● **WORK REQUIRED**
In the records below, count every line containing "column". Reply with the number only.

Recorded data
= Beginning of Section =

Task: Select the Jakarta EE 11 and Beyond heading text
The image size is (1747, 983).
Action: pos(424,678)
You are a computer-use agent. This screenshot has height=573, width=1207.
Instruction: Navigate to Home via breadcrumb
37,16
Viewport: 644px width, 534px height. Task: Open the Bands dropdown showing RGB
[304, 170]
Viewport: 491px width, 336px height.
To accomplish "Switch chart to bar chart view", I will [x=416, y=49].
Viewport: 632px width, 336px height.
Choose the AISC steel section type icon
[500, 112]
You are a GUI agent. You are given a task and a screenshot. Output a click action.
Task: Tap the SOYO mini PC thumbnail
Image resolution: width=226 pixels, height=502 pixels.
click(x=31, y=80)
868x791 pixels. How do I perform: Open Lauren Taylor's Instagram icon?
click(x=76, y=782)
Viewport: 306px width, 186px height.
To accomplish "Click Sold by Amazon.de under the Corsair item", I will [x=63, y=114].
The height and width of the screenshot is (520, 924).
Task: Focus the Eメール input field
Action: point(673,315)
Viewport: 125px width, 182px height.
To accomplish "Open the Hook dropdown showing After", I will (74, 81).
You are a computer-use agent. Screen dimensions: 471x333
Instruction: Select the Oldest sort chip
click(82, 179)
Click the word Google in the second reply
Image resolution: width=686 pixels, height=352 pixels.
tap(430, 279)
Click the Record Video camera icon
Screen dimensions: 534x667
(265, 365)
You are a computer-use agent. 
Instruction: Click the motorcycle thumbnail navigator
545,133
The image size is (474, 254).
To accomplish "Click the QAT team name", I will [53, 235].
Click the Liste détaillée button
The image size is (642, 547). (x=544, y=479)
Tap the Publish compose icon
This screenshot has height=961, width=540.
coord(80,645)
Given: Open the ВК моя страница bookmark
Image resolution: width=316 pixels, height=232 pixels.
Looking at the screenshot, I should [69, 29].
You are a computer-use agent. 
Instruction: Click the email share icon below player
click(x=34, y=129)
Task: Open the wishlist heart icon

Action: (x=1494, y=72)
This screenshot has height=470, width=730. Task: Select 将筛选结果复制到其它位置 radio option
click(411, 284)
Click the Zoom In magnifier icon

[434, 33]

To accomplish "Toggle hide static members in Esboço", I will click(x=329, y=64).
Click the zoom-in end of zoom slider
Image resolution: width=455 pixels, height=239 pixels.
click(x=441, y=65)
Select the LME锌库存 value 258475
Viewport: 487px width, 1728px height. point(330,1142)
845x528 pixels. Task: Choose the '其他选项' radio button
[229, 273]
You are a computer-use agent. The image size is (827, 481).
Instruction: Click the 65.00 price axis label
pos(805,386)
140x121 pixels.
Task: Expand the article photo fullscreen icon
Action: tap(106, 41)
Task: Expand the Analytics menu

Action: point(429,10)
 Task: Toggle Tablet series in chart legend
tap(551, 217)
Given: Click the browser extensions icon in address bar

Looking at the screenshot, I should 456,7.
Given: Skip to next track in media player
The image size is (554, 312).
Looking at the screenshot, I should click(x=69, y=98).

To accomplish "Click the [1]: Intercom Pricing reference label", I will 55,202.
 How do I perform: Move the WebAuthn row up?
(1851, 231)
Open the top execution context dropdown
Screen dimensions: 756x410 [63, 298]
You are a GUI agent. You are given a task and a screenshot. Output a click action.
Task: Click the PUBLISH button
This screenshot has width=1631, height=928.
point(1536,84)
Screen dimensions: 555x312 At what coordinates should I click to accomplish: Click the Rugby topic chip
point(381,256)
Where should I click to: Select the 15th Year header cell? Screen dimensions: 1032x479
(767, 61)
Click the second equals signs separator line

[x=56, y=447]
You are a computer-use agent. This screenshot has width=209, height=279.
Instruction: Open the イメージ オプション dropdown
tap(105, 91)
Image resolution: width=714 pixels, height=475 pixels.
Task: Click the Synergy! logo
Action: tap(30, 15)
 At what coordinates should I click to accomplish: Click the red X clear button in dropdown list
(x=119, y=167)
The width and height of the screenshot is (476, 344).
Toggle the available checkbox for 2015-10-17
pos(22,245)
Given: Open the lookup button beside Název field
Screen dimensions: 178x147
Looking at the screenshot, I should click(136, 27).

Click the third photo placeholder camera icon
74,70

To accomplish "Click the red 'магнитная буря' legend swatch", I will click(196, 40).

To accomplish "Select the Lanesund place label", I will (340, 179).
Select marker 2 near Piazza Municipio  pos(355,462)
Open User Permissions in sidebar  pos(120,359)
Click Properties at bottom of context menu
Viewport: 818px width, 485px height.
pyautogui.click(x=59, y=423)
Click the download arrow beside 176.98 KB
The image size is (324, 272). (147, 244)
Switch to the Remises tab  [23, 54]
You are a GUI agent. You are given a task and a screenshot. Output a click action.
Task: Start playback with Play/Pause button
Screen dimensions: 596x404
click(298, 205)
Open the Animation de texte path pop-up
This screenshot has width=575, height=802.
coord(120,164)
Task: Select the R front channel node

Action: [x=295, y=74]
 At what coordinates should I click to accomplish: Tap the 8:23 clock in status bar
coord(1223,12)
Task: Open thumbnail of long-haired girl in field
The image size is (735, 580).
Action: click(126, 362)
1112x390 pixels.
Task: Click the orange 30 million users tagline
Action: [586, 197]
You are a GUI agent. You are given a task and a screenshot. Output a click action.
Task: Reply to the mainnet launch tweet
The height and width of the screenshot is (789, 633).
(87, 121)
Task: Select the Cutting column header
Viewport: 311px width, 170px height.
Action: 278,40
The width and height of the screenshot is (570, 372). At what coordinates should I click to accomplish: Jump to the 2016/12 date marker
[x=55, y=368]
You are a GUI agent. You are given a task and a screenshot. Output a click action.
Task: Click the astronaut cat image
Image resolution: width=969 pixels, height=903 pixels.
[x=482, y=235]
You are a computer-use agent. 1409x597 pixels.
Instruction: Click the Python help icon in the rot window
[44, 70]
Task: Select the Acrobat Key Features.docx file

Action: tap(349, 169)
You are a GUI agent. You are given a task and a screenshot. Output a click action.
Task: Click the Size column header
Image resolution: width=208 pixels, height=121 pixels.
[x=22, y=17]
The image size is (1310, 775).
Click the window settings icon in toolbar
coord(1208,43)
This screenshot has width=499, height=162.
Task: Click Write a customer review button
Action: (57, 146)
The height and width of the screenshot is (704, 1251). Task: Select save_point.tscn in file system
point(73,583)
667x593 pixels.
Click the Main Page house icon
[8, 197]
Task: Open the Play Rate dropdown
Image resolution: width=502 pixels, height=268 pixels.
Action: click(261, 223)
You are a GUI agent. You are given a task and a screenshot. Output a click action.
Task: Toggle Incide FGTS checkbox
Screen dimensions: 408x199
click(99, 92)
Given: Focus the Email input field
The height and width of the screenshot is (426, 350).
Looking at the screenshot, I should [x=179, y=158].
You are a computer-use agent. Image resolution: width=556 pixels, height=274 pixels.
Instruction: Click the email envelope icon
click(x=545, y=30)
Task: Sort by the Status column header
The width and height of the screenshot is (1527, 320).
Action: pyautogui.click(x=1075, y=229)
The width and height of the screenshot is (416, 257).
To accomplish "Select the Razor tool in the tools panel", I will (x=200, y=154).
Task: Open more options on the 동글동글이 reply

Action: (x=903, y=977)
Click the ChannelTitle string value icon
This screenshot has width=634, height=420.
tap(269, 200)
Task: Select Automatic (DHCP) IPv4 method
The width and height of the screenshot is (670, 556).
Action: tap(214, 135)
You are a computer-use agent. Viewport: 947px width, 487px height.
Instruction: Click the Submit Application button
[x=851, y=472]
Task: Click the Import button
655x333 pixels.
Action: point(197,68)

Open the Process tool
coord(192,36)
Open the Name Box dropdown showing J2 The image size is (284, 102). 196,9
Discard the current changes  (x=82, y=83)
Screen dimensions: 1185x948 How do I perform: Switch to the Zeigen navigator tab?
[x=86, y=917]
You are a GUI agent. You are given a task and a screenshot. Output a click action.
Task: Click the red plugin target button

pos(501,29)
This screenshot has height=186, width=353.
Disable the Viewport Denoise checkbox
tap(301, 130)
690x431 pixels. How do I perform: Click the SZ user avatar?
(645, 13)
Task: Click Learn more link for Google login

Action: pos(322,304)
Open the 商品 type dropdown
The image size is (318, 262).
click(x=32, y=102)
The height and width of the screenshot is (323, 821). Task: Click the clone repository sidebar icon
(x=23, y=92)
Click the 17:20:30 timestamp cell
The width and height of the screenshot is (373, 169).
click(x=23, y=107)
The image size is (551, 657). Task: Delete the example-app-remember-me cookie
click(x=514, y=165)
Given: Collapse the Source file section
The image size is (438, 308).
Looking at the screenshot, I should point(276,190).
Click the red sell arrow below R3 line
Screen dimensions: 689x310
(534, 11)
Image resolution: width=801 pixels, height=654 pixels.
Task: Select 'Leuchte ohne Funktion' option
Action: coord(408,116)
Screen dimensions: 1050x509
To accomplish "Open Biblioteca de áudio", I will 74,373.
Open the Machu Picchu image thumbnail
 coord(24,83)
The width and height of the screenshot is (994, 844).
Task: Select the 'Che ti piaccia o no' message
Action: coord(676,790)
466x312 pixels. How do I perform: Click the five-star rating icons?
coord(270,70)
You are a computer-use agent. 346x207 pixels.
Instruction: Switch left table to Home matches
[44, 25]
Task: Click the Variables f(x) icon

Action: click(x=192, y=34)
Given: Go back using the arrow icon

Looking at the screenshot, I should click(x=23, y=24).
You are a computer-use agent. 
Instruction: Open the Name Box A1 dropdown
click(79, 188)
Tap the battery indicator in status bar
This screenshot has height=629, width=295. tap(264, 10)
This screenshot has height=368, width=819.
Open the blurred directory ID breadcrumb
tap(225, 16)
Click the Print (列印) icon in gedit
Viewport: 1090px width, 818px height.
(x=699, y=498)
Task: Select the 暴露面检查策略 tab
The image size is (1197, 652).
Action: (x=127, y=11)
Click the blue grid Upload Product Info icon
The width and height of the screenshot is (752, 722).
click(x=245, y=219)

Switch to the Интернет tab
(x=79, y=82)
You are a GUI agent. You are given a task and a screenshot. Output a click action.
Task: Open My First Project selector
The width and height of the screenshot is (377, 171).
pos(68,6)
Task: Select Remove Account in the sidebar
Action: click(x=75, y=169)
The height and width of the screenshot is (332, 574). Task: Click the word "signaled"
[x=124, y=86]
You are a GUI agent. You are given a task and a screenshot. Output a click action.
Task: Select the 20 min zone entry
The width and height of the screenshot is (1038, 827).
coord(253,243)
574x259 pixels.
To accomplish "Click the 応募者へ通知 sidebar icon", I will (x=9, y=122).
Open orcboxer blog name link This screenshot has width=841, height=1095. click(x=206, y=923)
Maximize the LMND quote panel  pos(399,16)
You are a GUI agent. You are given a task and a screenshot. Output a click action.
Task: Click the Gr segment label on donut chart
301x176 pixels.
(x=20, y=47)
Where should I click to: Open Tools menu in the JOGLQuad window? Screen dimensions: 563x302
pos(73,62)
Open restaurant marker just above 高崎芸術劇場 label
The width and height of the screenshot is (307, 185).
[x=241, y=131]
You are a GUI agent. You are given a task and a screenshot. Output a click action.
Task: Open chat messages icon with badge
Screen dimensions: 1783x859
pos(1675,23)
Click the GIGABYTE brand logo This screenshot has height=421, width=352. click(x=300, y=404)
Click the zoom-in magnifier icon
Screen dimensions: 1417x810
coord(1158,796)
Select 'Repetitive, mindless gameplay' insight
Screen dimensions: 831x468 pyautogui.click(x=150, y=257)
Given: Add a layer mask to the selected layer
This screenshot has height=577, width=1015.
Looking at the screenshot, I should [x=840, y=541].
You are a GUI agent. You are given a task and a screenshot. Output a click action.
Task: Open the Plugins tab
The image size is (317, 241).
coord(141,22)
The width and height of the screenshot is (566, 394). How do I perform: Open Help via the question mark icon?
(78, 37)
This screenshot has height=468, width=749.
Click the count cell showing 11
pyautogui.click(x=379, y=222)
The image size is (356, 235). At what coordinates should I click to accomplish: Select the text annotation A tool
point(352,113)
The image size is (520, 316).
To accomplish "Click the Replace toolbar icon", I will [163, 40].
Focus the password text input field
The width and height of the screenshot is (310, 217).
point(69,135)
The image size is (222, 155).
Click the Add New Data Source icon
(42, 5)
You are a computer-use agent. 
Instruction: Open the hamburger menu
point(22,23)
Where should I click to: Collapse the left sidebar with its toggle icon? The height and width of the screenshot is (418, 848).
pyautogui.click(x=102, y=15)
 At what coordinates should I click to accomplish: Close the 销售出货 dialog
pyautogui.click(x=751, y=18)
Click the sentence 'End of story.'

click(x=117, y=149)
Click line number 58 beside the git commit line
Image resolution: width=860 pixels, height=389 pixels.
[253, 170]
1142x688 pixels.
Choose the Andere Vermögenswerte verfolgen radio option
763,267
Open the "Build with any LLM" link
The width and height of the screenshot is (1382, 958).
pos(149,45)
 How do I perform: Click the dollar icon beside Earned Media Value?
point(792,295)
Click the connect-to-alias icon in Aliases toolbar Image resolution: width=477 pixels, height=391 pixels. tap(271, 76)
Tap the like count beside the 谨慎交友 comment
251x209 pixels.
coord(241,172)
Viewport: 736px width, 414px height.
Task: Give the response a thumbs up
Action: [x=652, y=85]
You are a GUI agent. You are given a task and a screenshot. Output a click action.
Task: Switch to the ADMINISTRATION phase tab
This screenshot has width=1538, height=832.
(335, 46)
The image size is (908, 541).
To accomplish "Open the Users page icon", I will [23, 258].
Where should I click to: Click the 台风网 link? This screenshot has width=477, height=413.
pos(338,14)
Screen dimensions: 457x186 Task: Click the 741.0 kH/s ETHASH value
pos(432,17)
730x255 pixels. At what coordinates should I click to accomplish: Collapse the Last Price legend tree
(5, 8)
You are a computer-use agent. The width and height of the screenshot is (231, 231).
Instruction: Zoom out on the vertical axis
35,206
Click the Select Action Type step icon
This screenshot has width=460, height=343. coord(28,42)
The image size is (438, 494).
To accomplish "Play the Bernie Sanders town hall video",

= End of Section =

● **WRITTEN RESPONSE**
3